France Inter : Pas de veto donc, au fond ?

Pierre Moscovici : Non. En tout cas, dans les matières concrètes : sur l’emploi, il faut que l’Europe s’occupe de plus en plus de l’emploi ; sur la fiscalité, très important la fiscalité, on le voit avec l’harmonisation fiscale qui doit venir ; sur l’environnement ; sur tous les sujets dits sociaux, eh bien, moi je suis pour qu’on vote au sein du Conseil européen, et d’ailleurs, ça créera une autre culture, une culture du compromis, une culture de la négociation. Qu’on cesse de dire : voilà, je suis, par exemple, la France, je suis arc-bouté sur mon pré carré. Sortir d’une attitude défensive qui est celle effectivement du veto, de la capacité de dire non pour essayer de faire avec les autres, pour faire avancer cette Europe-là. Je crois que c’est ça l’avenir.

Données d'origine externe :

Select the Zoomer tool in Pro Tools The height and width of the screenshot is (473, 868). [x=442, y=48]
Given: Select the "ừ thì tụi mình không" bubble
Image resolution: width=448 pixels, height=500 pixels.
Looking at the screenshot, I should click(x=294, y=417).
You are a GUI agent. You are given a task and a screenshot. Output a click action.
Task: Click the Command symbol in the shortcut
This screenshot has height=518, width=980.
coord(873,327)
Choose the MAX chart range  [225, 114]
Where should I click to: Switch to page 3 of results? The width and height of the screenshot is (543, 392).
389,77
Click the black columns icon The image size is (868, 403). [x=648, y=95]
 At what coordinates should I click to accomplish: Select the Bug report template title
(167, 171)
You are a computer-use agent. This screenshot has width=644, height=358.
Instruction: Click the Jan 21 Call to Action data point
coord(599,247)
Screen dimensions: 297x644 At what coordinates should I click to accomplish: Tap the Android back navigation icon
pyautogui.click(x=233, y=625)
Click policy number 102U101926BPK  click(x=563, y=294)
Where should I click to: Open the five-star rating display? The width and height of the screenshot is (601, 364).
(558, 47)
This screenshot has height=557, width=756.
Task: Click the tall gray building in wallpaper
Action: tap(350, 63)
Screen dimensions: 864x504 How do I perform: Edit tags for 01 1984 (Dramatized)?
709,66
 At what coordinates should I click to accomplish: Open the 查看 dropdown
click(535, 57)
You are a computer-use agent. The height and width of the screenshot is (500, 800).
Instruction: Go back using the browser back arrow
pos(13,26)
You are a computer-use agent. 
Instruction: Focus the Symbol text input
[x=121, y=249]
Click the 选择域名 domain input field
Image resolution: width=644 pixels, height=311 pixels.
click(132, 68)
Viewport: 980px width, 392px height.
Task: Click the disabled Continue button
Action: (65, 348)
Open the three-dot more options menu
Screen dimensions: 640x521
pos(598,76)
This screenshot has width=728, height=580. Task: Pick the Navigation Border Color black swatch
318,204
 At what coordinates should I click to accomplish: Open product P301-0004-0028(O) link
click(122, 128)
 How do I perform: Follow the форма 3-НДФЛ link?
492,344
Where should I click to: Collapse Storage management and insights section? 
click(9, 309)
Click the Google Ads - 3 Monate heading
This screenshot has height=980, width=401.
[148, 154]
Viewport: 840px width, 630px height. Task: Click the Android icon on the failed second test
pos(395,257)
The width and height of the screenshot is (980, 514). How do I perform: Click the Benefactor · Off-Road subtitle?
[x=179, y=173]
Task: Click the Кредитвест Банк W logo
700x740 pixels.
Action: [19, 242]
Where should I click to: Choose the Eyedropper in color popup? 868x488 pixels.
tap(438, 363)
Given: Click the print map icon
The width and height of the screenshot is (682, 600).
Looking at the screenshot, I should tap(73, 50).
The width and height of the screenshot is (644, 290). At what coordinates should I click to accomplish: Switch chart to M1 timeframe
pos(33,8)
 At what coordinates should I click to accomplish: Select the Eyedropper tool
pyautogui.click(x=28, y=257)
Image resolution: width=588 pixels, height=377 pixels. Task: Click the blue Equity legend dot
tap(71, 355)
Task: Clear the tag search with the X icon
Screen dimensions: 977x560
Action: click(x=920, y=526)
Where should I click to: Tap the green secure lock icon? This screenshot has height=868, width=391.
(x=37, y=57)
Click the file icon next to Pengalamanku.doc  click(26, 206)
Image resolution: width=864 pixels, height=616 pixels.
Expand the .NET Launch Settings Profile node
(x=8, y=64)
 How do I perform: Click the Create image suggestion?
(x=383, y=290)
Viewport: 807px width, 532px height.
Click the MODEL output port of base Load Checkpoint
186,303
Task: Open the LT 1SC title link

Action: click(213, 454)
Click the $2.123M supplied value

France Inter : J’ouvre une petite parenthèse qui d’ailleurs n’en est pas une : une question qui est décidément éminemment politique aujourd’hui : celle de la préférence nationale. Comment vous y répondez dans cet espace-là qui est celui que vous évoquez, c’est-à-dire l’espace européen ?

Pierre Moscovici : D’abord, je réponds quand même, puisque vous faites une allusion à ça : j’ai été extrêmement choqué par ce que je considère comme une faute politique extrêmement lourde. C’est une faute, parce que c’est une faute dans l’esprit. Vous parliez de la préférence nationale. Ce sont les lois de la République qu’on bafoue. C’est comme si on revenait sur la Déclaration des droits de l’homme qui date de 1789. C’est vrai qu’il y a un côté Ancien régime là-dedans, et moi je n’arrive pas à croire que ce soit fait par hasard, hélas ! Je pense que Monsieur Balladur a fait une sorte de dérapage calculé.
En plus, c’est un récidiviste. Et donc, c’est vraiment une faute. En plus, je crois que c’est une faute politique tout court parce que manifestement ça ne peut pas rallier toute la droite. Moi je préfère nettement le président de la République quand il dit que le Front national est un parti raciste et xénophobe.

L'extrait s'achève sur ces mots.